9月10日、台風18号の影響による記録的な豪雨が続き、茨城県常総市では、鬼怒川の堤防が決壊したり、堤防を越えて川の水が溢れ出る「越水」による被害が生じた。溢れ出た場所のうちの1カ所は、鬼怒川の東側に位置する若宮戸地区にある、複数の太陽光発電所に隣接する川岸だった(関連ニュース1同ニュース2)。

 この川岸には、人工の堤防がなかった。そして、自然堤防の役割を担っていた丘陵部が、出力1.8MWのメガソーラー(大規模太陽光発電所)の建設時に削られていたことが、今回、越水を引き起こした要因の一つとなった可能性があることが指摘されている。このメガソーラーより川沿いの隣接地に、低圧連系する三つの太陽光発電所が位置している。

 今回の越水に関連し、太陽光発電協会(JPEA)は、翌日の9月11日、水害に遭った太陽光発電設備に関する注意喚起を発表した(関連ニュース3)。
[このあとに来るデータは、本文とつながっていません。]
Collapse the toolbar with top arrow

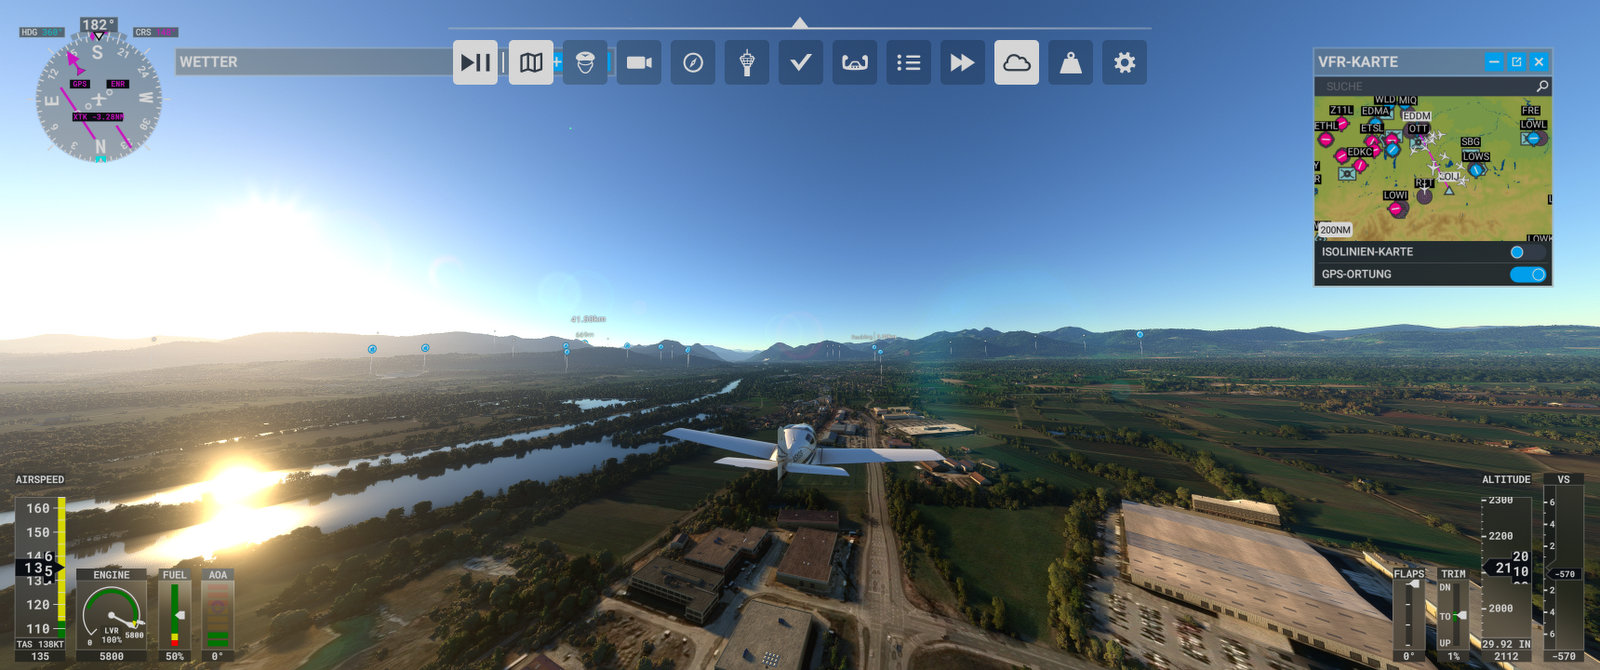[x=800, y=23]
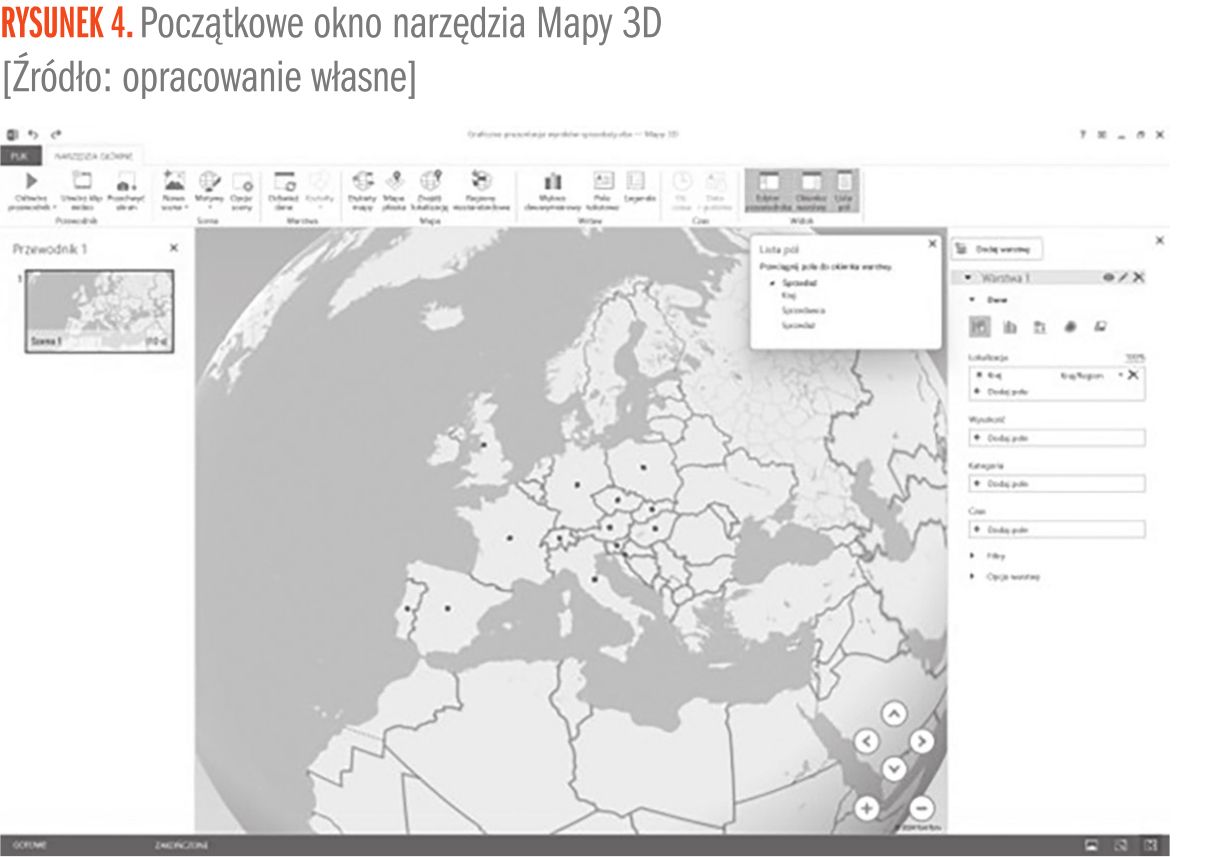This screenshot has width=1212, height=857.
Task: Open the PLIK tab
Action: pos(20,156)
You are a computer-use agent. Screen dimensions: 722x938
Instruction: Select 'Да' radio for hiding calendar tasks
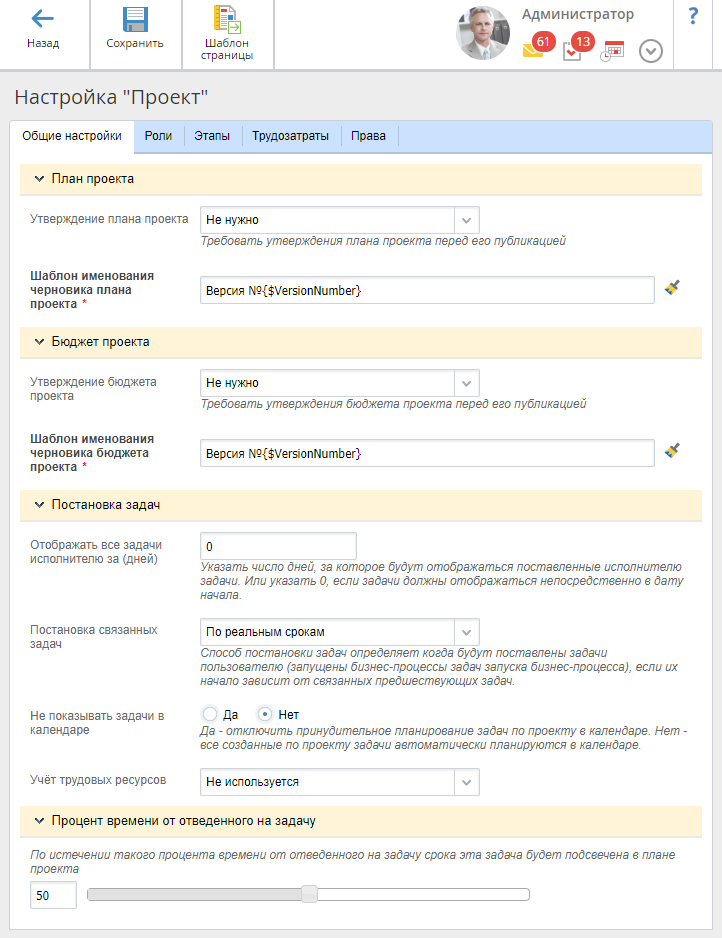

今回の事例への見解や、今後、同様のトラブルを防いでいくための取り組みなどについて、同協会の亀田正明事務局長に聞いた(取材日は10月5日)。

――今回の鬼怒川の越水と太陽光発電所について、見解をお聞かせください。

太陽光発電協会(JPEA)の亀田正明事務局長
(撮影:日経BP)

亀田 いろいろな意見があると思いますが、太陽光発電所は低圧案件、メガソーラーともに私有地内に設置されたもので、法律的な瑕疵があるようにはみえません。また、低圧の太陽光発電所は、自然堤防の掘削とは無関係です(関連ニュース4)。

 本質的な問題は、河川に人工の堤防がないのに、メガソーラーの私有地内にある自然堤防だけに、氾濫の抑制機能を頼っていたことでしょう。
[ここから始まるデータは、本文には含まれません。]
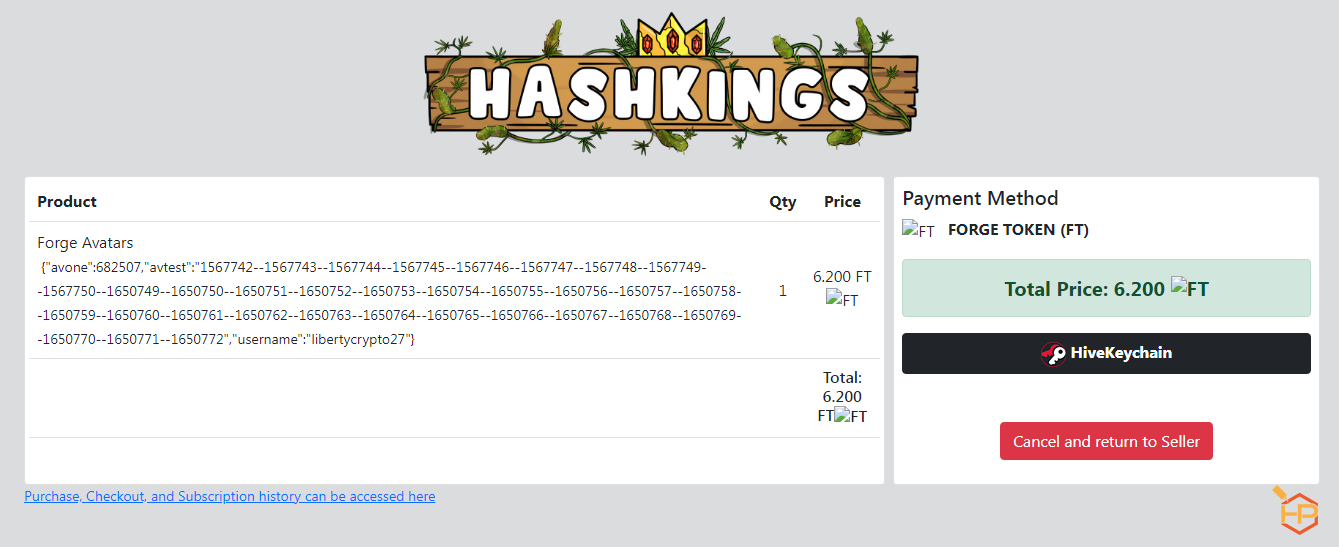Click the Price column header
1339x547 pixels.
pos(842,202)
 自然堤防を削ったメガソーラー事業者が、一方的に「悪者」にされていますが、責任の所在に関しては、もっと総合的に判断すべきでしょう。

――低圧、高圧のいずれの太陽光発電所も、見方を変えると、河川行政の被害者という面があるかもしれません。

亀田 今回の水害で痛切に感じるのは、太陽光発電所が被害者になって欲しくないということです。もちろん、加害者にもなって欲しくありません。いかに魅力的な土地や条件であっても、自然災害や、トラブルが起こることが予見できる場所への設置には、慎重になって欲しいのです。
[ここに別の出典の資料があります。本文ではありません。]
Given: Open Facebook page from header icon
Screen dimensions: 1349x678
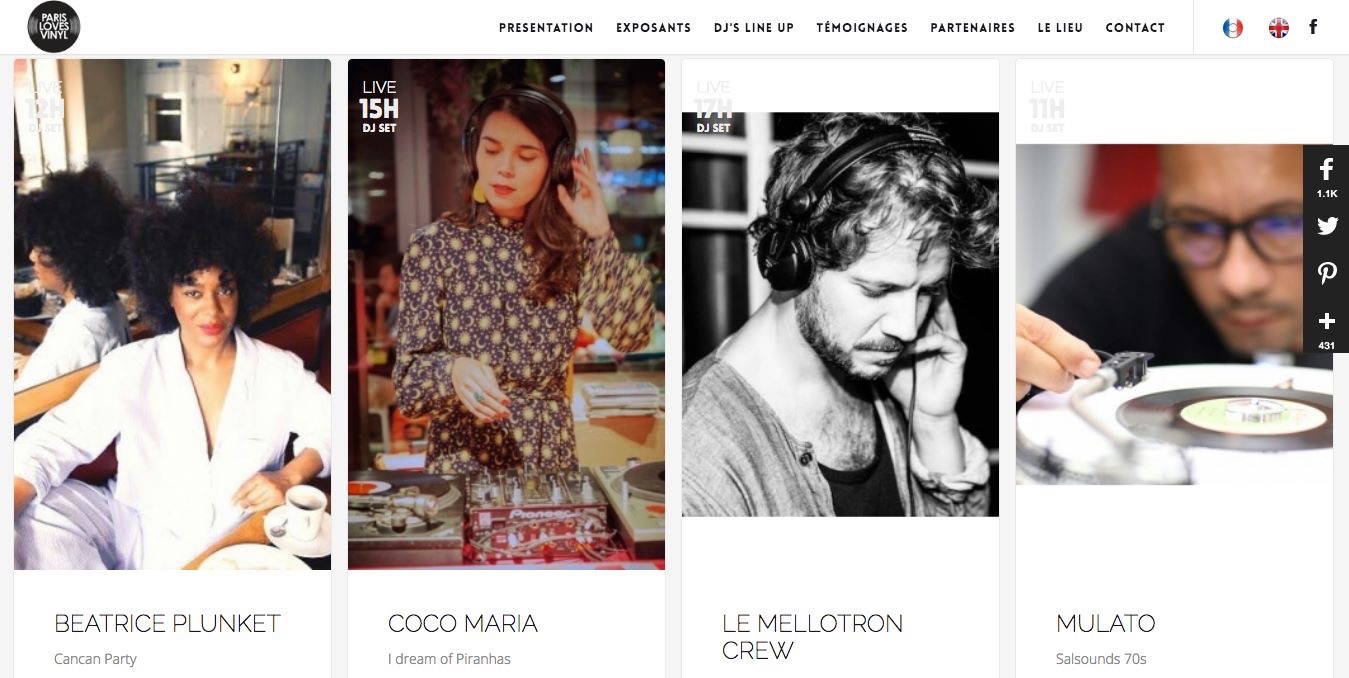Looking at the screenshot, I should point(1313,27).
 鬼怒川のこの近隣地域は、氾濫の多い地域として知られていたようです。例えば、1949年にも氾濫を起こしていたとの記録もあります。こうした歴史から、開発前の調査時に、いつか氾濫が起きてもおかしくないことは、十分に予見できたと思うからです。

 どのような土地でも、周囲の環境を考慮して太陽光発電所を設置することが重要です。

 災害の原因となるだけでなく、景観への悪影響、周囲の住宅や施設などへの反射光など、太陽光発電所が立地する地域にさまざまな問題を引き起こす例が増えてきていることを懸念しています。